A verbatim copy of the lines starting at the one with "Follow the Config basics link" and ending at the last line below is required; include nothing else.

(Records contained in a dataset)
────

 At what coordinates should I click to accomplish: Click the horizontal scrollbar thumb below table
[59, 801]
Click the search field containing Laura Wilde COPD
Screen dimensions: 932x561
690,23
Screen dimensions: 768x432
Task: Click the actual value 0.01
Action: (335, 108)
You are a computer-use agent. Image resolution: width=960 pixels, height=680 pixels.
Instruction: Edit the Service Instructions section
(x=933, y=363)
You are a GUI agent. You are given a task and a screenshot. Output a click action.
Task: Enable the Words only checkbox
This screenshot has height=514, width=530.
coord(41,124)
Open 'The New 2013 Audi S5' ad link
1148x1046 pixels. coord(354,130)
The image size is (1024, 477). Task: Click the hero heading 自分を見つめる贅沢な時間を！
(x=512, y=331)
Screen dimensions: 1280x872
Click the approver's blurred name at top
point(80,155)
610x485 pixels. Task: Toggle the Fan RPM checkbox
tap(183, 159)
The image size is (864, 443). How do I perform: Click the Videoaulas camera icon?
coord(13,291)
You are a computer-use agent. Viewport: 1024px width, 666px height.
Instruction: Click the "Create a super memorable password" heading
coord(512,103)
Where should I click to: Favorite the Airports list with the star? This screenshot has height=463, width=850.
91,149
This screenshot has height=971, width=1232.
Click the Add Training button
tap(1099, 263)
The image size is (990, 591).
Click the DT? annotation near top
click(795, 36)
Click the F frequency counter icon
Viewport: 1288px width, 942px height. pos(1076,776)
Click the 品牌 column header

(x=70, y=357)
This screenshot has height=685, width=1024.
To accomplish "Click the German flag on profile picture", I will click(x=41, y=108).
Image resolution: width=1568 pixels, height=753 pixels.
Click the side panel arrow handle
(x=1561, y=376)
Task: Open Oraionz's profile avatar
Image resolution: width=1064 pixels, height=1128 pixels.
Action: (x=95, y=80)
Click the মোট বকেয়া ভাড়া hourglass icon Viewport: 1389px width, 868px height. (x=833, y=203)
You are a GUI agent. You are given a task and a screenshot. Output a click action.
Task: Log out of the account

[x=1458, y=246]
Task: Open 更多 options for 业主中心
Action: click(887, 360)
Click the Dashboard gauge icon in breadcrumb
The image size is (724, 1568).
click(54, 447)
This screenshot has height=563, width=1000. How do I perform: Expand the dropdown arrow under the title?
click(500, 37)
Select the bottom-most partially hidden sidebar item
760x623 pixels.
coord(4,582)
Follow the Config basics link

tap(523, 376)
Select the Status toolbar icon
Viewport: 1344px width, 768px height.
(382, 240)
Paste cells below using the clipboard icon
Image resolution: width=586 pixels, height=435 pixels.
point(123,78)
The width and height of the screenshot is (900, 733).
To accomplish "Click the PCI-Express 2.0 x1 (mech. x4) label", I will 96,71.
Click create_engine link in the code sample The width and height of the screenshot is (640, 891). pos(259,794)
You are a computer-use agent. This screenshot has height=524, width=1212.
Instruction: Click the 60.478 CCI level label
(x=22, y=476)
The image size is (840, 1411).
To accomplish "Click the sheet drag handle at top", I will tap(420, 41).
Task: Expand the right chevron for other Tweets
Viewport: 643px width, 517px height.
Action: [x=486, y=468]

────

#### [Task response]
Follow the Config basics link

tap(523, 376)
Select the Status toolbar icon
Viewport: 1344px width, 768px height.
(382, 240)
Paste cells below using the clipboard icon
Image resolution: width=586 pixels, height=435 pixels.
point(123,78)
The width and height of the screenshot is (900, 733).
To accomplish "Click the PCI-Express 2.0 x1 (mech. x4) label", I will 96,71.
Click create_engine link in the code sample The width and height of the screenshot is (640, 891). pos(259,794)
You are a computer-use agent. This screenshot has height=524, width=1212.
Instruction: Click the 60.478 CCI level label
(x=22, y=476)
The image size is (840, 1411).
To accomplish "Click the sheet drag handle at top", I will tap(420, 41).
Task: Expand the right chevron for other Tweets
Viewport: 643px width, 517px height.
Action: [x=486, y=468]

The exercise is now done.